- INPUT FOR THIS TASK -
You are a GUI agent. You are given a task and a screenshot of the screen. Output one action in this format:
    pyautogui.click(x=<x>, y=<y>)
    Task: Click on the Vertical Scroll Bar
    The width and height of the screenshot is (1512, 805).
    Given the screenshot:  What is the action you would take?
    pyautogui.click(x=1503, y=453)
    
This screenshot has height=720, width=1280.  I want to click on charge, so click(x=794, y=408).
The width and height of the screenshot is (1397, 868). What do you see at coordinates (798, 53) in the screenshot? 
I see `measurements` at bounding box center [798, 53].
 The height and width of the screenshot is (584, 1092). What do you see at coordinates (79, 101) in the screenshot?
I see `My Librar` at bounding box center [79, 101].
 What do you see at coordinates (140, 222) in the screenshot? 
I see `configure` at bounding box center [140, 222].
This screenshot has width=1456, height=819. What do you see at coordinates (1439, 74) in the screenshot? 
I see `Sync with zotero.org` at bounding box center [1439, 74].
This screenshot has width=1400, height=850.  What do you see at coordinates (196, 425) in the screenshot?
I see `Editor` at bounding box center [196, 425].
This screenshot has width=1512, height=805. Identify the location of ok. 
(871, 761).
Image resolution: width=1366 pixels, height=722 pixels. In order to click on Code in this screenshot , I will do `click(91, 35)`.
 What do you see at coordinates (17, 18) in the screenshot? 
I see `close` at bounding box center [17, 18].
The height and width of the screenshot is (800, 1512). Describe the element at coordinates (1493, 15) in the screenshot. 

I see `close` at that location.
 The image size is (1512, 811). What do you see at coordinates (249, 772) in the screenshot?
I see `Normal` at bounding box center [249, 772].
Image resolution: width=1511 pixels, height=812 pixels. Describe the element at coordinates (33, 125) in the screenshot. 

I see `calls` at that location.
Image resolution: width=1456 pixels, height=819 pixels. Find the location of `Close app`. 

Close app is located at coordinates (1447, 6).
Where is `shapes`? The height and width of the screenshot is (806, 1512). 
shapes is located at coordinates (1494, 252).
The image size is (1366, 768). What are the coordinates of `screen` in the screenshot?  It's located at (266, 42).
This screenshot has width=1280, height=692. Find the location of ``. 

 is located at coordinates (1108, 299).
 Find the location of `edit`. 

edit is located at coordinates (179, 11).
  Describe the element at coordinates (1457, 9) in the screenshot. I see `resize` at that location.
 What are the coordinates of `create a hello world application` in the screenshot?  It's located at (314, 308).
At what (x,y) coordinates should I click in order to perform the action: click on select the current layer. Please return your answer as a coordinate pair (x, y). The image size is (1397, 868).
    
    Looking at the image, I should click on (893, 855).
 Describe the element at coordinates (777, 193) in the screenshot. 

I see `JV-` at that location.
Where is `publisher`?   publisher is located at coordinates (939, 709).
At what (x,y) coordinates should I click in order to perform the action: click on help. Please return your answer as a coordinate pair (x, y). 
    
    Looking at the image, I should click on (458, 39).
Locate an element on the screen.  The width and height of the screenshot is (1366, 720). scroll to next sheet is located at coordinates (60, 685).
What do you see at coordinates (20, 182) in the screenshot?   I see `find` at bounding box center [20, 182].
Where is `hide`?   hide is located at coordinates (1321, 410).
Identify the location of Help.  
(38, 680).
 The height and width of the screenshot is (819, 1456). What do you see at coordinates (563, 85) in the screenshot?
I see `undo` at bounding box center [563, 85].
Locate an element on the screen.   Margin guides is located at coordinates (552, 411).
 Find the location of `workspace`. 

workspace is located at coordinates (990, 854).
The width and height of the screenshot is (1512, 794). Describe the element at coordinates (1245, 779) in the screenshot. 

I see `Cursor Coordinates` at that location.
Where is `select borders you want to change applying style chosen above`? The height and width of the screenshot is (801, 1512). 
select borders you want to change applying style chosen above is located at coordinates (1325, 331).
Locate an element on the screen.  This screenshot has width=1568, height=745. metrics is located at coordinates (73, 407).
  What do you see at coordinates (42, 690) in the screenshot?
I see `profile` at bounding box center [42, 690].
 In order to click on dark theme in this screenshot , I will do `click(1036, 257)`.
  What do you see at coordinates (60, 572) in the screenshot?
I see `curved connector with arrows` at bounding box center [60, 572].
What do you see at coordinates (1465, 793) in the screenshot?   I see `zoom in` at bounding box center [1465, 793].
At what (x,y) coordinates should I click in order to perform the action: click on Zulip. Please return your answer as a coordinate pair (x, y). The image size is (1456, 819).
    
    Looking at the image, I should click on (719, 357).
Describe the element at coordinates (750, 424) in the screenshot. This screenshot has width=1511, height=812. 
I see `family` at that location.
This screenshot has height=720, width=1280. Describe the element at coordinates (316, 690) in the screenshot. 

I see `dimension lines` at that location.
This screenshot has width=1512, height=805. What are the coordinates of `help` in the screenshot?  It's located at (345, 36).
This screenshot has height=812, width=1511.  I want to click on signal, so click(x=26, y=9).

- WHAT THE TASK ASKS -
Give again the part of the data above that opens with the line containing "The width and height of the screenshot is (1397, 868)." and closes with the line containing "(871, 761).", changing "Identify the location of" to "Find the position of" and leaving everything else unchanged.

- EXPECTED OUTPUT -
The width and height of the screenshot is (1397, 868). What do you see at coordinates (798, 53) in the screenshot? 
I see `measurements` at bounding box center [798, 53].
 The height and width of the screenshot is (584, 1092). What do you see at coordinates (79, 101) in the screenshot?
I see `My Librar` at bounding box center [79, 101].
 What do you see at coordinates (140, 222) in the screenshot? 
I see `configure` at bounding box center [140, 222].
This screenshot has width=1456, height=819. What do you see at coordinates (1439, 74) in the screenshot? 
I see `Sync with zotero.org` at bounding box center [1439, 74].
This screenshot has width=1400, height=850.  What do you see at coordinates (196, 425) in the screenshot?
I see `Editor` at bounding box center [196, 425].
This screenshot has width=1512, height=805. Find the position of ok. 
(871, 761).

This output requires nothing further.